- EXERCISE DESCRIPTION:
For the records below, tally every line that has the word "computer" and reply with the number alone.

• • • • •

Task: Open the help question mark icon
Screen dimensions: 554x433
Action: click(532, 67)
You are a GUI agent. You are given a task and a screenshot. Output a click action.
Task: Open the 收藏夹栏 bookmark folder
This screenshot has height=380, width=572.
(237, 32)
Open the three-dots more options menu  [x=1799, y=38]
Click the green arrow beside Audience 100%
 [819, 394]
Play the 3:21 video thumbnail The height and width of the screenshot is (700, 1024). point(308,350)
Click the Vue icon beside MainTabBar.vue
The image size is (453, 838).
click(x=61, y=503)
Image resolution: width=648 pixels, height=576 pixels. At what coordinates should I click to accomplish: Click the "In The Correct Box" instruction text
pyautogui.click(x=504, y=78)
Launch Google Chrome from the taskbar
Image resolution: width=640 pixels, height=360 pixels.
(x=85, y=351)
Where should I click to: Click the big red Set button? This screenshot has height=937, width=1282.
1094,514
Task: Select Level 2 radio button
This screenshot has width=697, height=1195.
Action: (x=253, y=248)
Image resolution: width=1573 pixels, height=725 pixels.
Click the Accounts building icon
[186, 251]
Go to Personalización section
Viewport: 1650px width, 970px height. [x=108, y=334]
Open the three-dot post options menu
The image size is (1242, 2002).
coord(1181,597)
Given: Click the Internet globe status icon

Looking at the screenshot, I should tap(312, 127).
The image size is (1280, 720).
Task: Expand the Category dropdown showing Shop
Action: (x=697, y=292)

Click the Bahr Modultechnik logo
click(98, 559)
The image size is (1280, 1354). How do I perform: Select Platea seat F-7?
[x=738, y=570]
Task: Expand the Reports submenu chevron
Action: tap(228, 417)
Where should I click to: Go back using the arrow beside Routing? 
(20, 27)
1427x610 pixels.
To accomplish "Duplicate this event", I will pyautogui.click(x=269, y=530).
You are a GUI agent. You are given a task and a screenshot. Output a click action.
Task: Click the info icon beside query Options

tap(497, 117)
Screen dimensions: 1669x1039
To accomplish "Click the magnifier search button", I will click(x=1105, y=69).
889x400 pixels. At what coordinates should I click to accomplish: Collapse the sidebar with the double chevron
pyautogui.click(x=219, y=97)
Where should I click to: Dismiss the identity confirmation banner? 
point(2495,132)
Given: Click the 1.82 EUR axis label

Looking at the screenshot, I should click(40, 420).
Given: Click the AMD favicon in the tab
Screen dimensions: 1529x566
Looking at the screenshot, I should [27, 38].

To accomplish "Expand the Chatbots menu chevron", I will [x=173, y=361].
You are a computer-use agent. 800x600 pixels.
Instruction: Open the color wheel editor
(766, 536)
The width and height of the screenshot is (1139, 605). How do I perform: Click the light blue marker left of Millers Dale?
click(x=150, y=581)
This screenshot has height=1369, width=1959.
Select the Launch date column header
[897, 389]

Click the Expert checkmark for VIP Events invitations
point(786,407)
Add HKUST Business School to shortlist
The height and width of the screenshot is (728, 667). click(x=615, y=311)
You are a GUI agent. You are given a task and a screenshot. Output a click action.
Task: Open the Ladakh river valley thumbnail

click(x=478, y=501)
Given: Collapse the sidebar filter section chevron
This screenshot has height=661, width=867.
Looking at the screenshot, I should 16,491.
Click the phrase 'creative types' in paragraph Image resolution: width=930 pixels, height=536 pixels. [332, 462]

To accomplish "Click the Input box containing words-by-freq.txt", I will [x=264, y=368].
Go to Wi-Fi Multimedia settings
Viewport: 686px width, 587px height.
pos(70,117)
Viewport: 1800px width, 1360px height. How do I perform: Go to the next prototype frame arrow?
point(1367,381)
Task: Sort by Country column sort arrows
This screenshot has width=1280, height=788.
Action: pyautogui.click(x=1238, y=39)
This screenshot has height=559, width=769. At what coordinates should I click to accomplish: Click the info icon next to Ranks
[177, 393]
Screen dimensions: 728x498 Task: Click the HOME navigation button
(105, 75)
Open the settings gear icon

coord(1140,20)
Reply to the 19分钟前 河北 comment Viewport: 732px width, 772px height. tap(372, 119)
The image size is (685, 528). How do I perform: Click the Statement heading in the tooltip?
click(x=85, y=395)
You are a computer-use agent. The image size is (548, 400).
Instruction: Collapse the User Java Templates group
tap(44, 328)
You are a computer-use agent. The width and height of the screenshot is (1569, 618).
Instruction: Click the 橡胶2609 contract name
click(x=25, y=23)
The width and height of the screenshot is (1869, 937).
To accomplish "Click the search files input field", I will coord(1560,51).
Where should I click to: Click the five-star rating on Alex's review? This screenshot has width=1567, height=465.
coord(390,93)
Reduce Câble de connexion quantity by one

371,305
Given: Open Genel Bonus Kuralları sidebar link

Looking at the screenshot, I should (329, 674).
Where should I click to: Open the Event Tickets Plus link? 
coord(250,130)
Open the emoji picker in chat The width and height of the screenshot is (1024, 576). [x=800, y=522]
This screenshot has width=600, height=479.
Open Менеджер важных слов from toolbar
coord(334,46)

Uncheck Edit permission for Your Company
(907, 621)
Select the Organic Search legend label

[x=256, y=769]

• • • • •

- PROBLEM SOLUTION:
3